La catedral de vértigo

En una ciudad que solo aparece a quienes no la buscan, existe una catedral sin nombre, construida con mármol que parece respirar y vitrales que cambian de color según el recuerdo del espectador. Nadie sabe quién la diseñó, pero se rumorea que cada piedra fue colocada por manos que lloraban belleza.

Hasta allí llegó Elías, un historiador escéptico, arrastrado por rumores sobre un lugar que hacía llorar a los sabios y enmudecer a los poetas. Quería entender, con bisturí lógico, qué provocaba aquella histeria estética que llamaban “el vértigo del arte”.


Cruzó el umbral de la catedral con una libreta en mano, listo para tomar notas. Pero al alzar la mirada hacia la bóveda celeste del templo, sus ojos se encontraron con un fresco que no estaba allí un segundo antes: era su propia infancia, su primer amor, el cuerpo desnudo de un dios sin rostro, todo entrelazado en un instante imposible de asir.
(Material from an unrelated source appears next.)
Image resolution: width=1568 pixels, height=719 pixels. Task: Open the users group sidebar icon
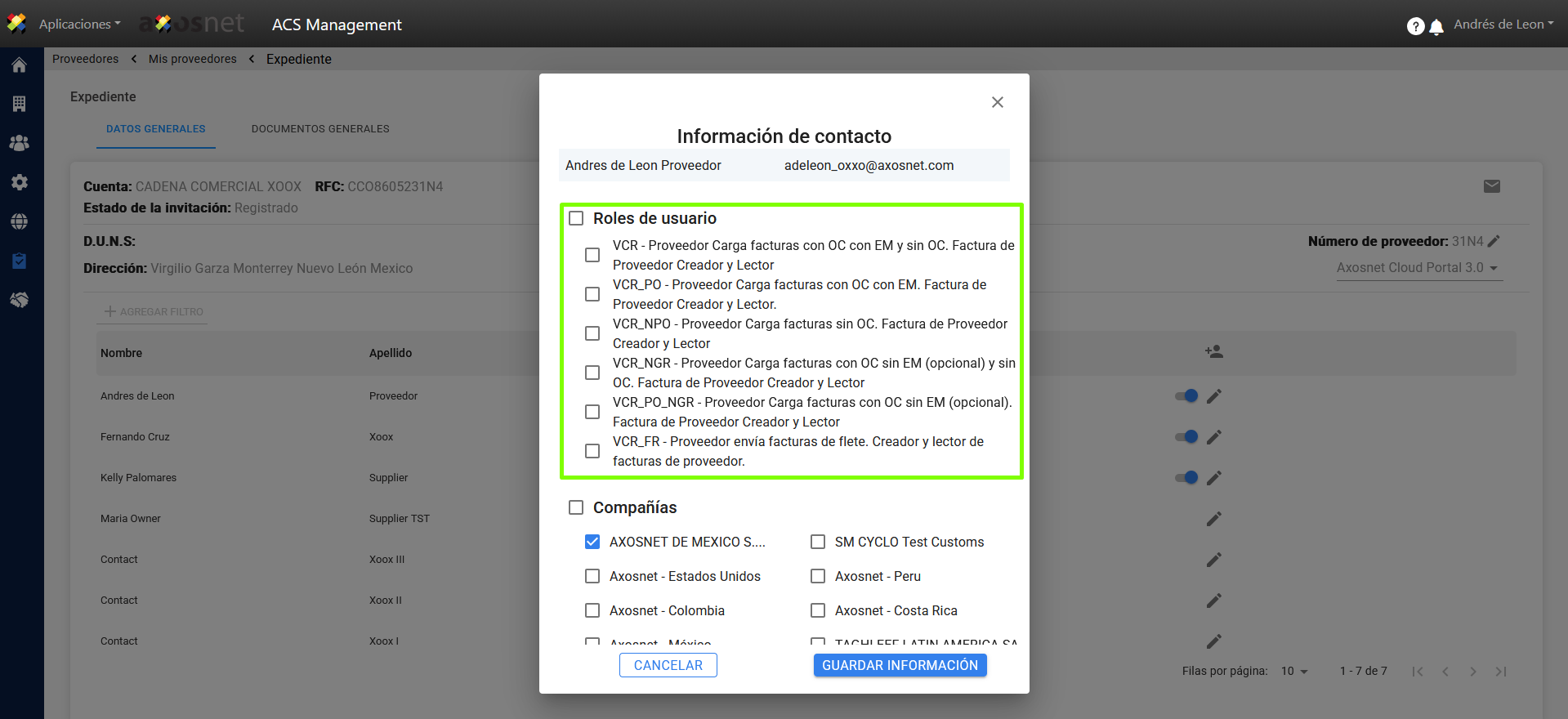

Elías retrocedió tambaleando. El fresco cambió. Ahora veía su muerte, su tumba cubierta de musgo, y detrás, un cuadro que aún no había pintado. Intentó anotar, pero su bolígrafo explotó en tinta dorada. Su cuerpo se dobló como el de un fauno en éxtasis. Lloró. Rió. Cayó de rodillas. Vio cómo su piel comenzaba a resquebrajarse en pinceladas.

A la mañana siguiente, los monjes mudos que custodiaban la catedral lo encontraron dormido frente al altar. Había envejecido veinte años en una noche. La libreta yacía a su lado, abierta en la última página. Solo una frase escrita con temblor: “Mirar es crear. Crear me destruyó”.

Desde entonces, cada nuevo visitante ve algo distinto en la catedral. Algunos salen renacidos. Otros no salen.